--- Aim of the task ---
With pictures left out, return only the lines from the line containing "At what coordinates" through the end of the material below, both included.

--- The data ---
=== Begin Enclosure ===

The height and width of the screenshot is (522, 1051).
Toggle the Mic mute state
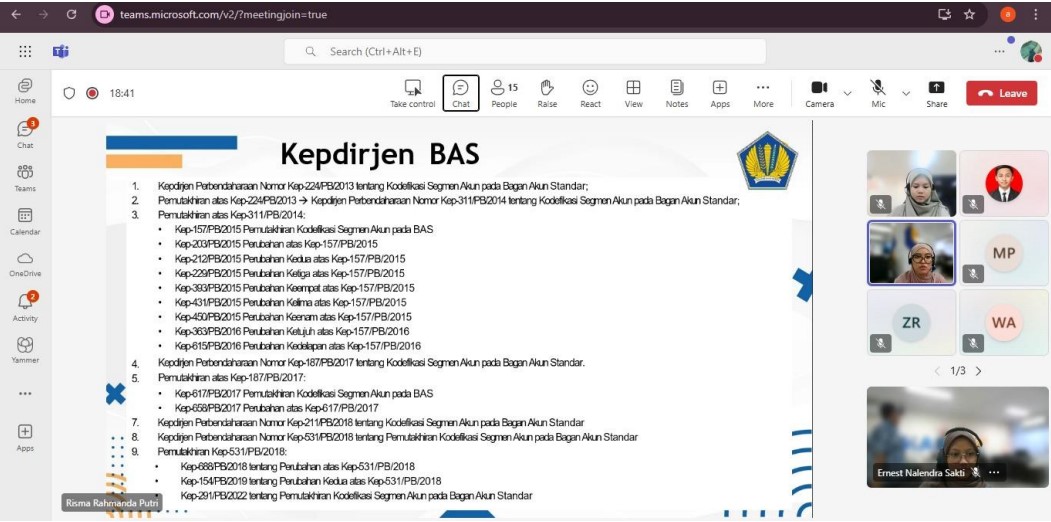[878, 92]
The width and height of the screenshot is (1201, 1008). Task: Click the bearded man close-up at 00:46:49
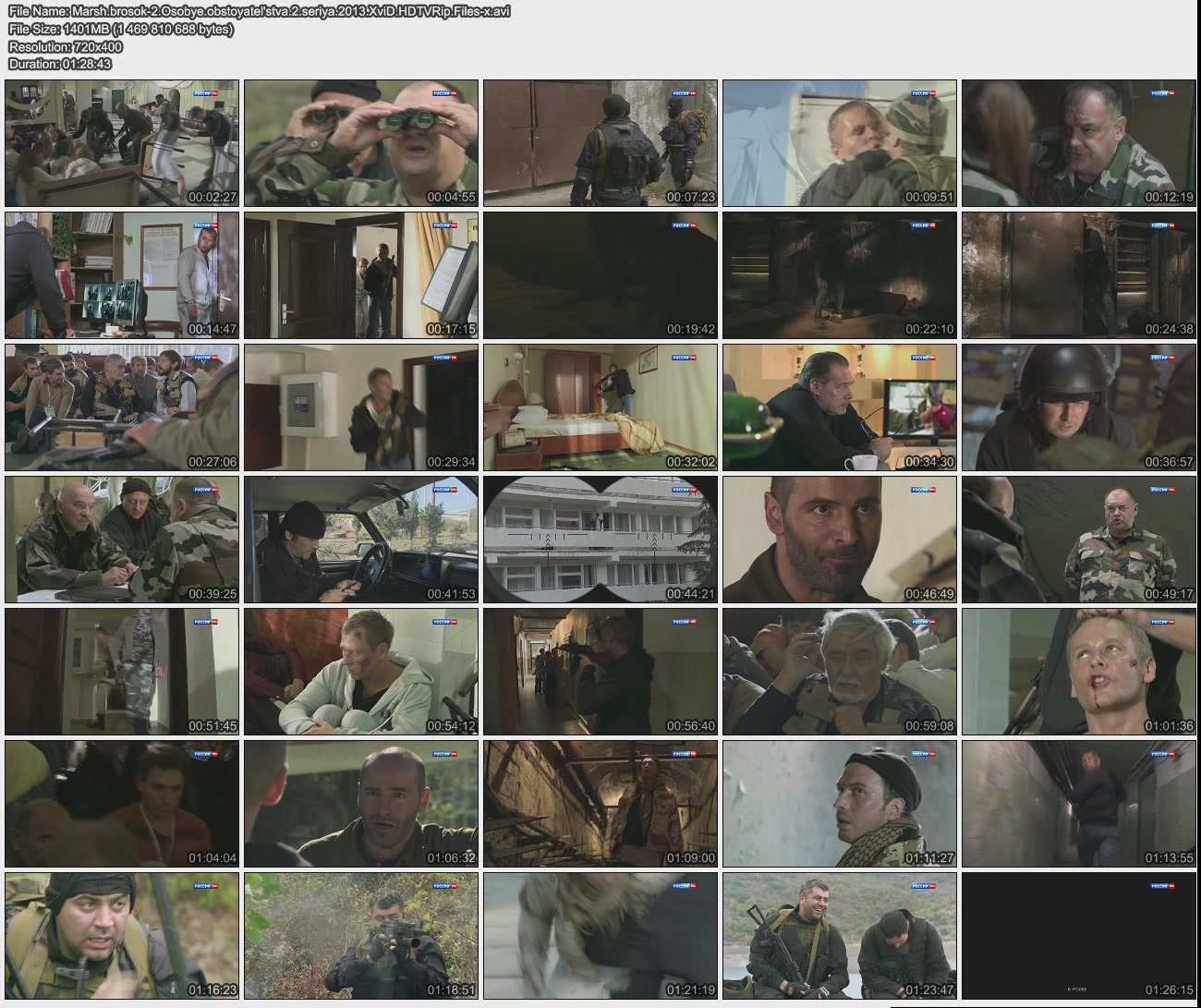point(840,540)
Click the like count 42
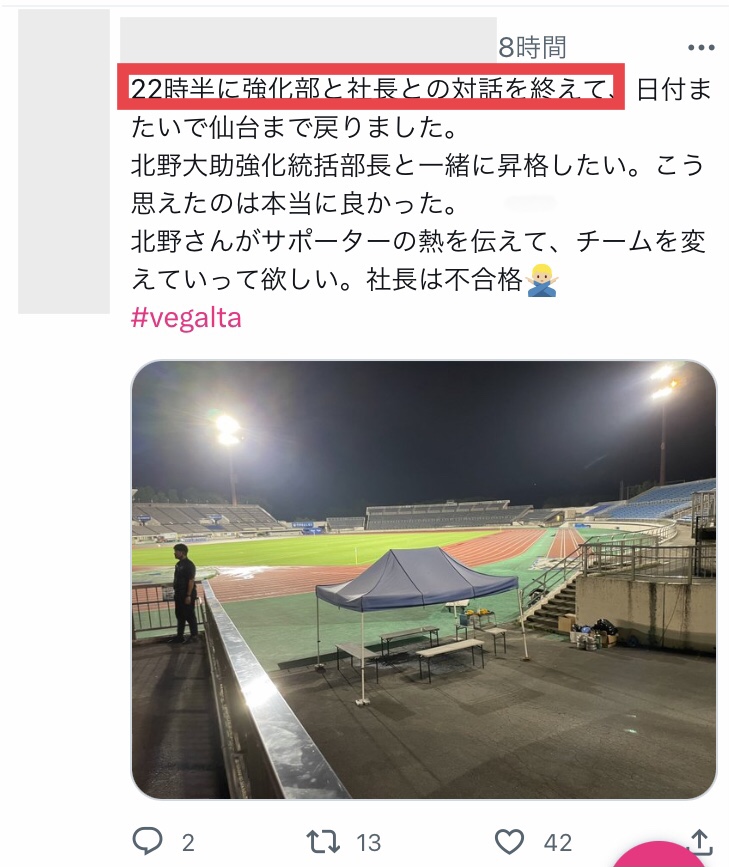Screen dimensions: 729x867 coord(558,843)
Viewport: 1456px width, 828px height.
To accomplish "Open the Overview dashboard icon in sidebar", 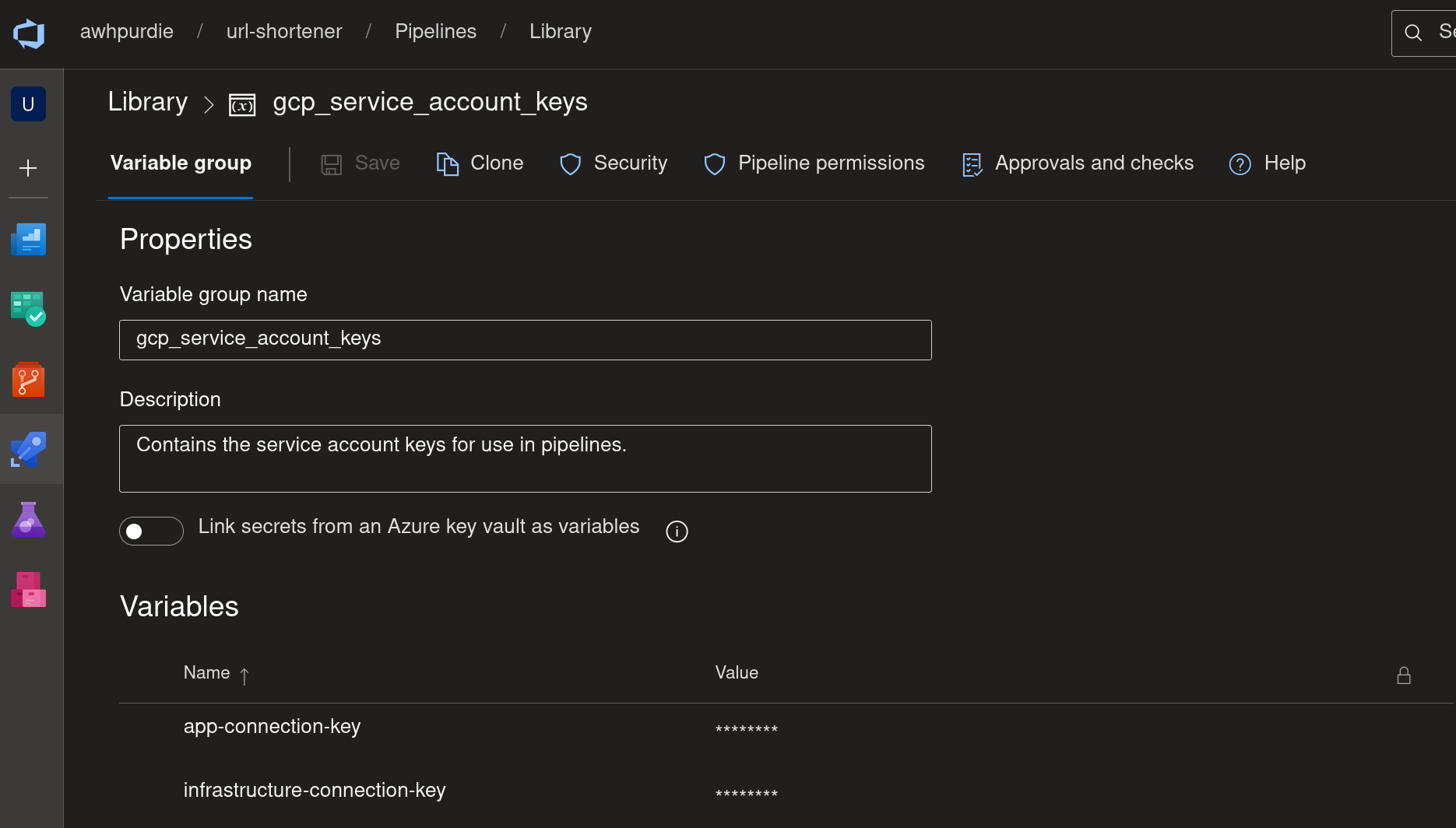I will click(29, 240).
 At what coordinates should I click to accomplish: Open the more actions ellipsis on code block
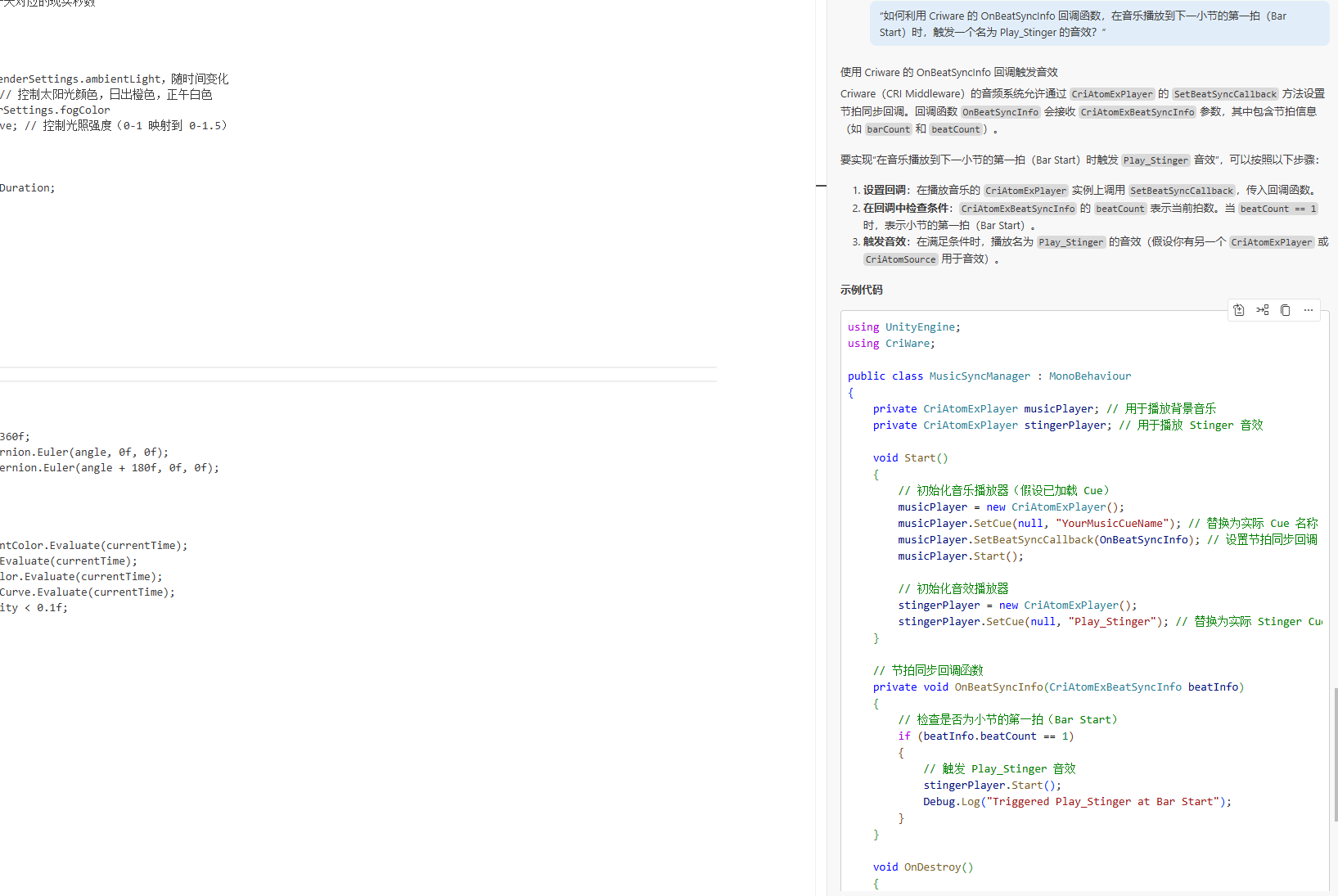tap(1309, 310)
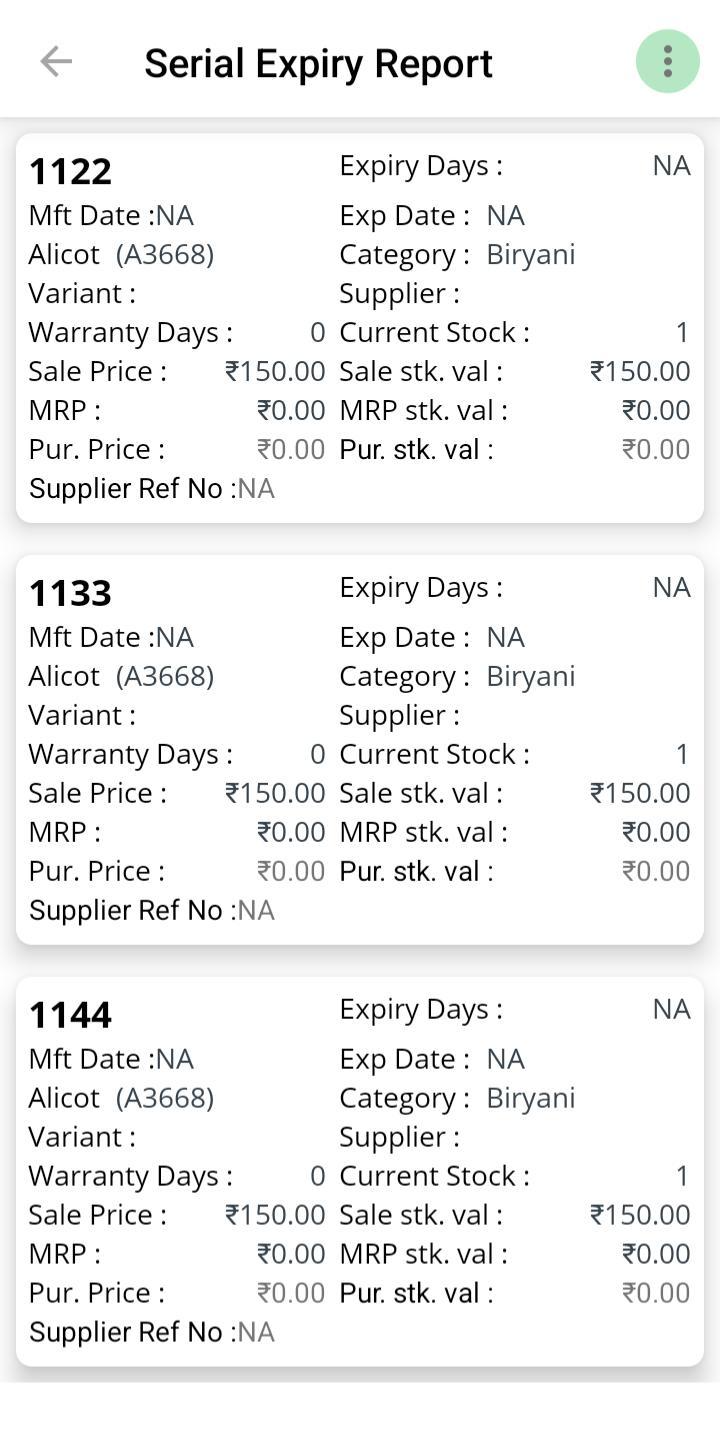Click Current Stock row in serial 1133 card

pos(514,754)
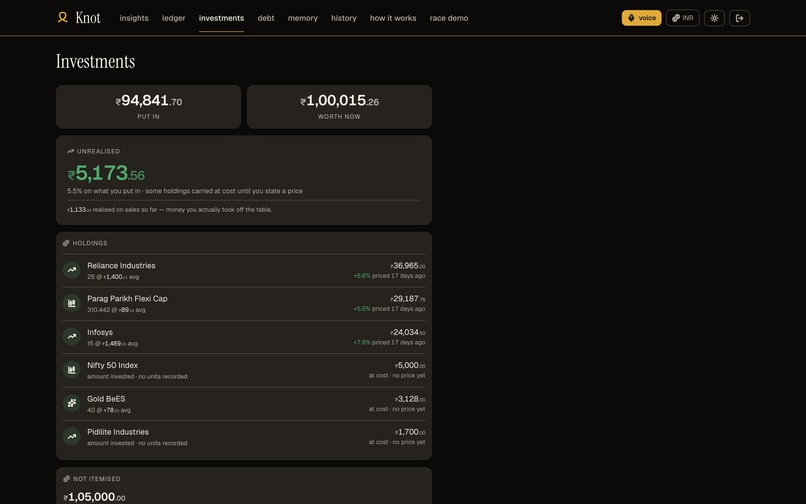Click the logout arrow icon
Image resolution: width=806 pixels, height=504 pixels.
tap(740, 18)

=== End Enclosure ===

--- Response area ---
 At what coordinates should I click to accomplish: Open the more actions ellipsis on code block
tap(1309, 310)
Click Current Stock row in serial 1133 card

pos(514,754)
Click the logout arrow icon
Image resolution: width=806 pixels, height=504 pixels.
tap(740, 18)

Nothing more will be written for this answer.